━━━ TEXTAUSZUG
Die Sprühnebeltechnik ist bereits im Risikopuffer des derzeit auf 4,3 Milliarden Euro bezifferten Projektes mit acht Millionen Euro veranschlagt; die zusätzlichen Treppenhäuser sind dagegen in der bisherigen Kalkulation nicht berücksichtigt. Würde die Bahn sie realisieren, wären weitere sieben Millionen Euro erforderlich, für die bisher keine Finanzierung in Sicht ist.

Am Montag hatte Bahnvorstand Volker Kefer nach einer Sitzung des Lenkungskreises angekündigt, dass der Kostendeckel von 4,5 Milliarden Euro für S 21 gesprengt zu werden droht. Grund: Es fallen 224 Millionen Euro Mehrkosten an, wenn die im Filderdialog erarbeitete Variante der S-21-Flughafen-Station realisiert werden sollte. Im Januar findet der nächste Lenkungskreis statt.
━━━━━━
*ARBEITSAUFTRAG*
Schreiben Sie den Textauszug über die Mehrkosten des Bahnprojekts S 21 weiter und knüpfen Sie direkt an dessen letzten Satz an.
━━━ BEREITGESTELLTES MATERIAL
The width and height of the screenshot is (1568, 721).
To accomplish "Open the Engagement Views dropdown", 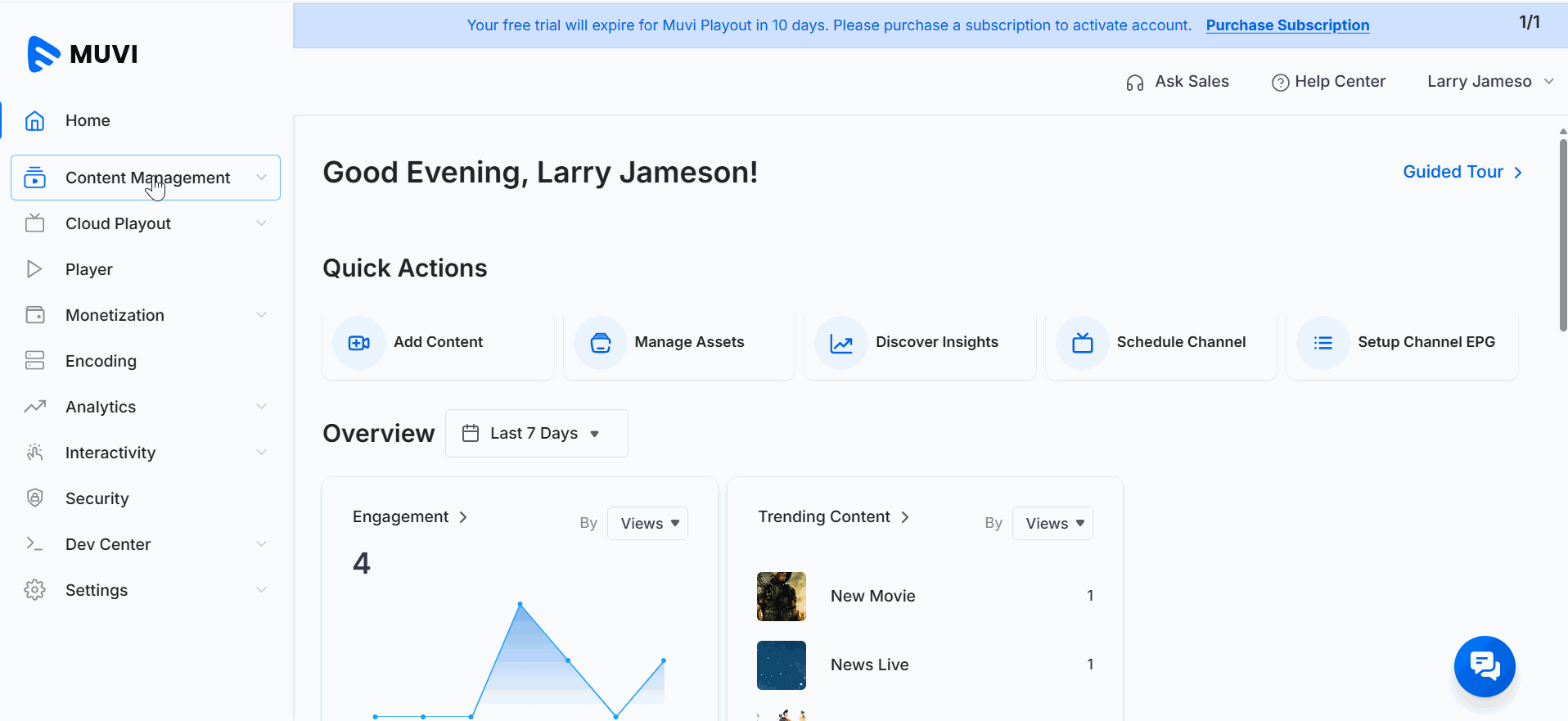I will click(647, 524).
━━━━━━
*LÖSUNG*
Ministerpräsident Winfried Kretschmann (Grüne) kritisierte die mangelhafte Information durch die S-21-Bauherrin Bahn. „Das geht so nicht.“ Die Bahn könne dem Land nicht einerseits vorwerfen, seiner Projektförderpflicht nicht nachzukommen, andererseits seine Partner aber nicht ausreichend unterrichten. Es gelte nun, die genannten Kosten zu überprüfen. Die Bahn müsse den Partnern mitteilen, wenn die Kostenobergrenze überschritten werde. Zwar werde sich das Land dann Gesprächen nicht verweigern, aber das Kabinett habe bereits beschlossen, sich an Mehrkosten nicht zu beteiligen.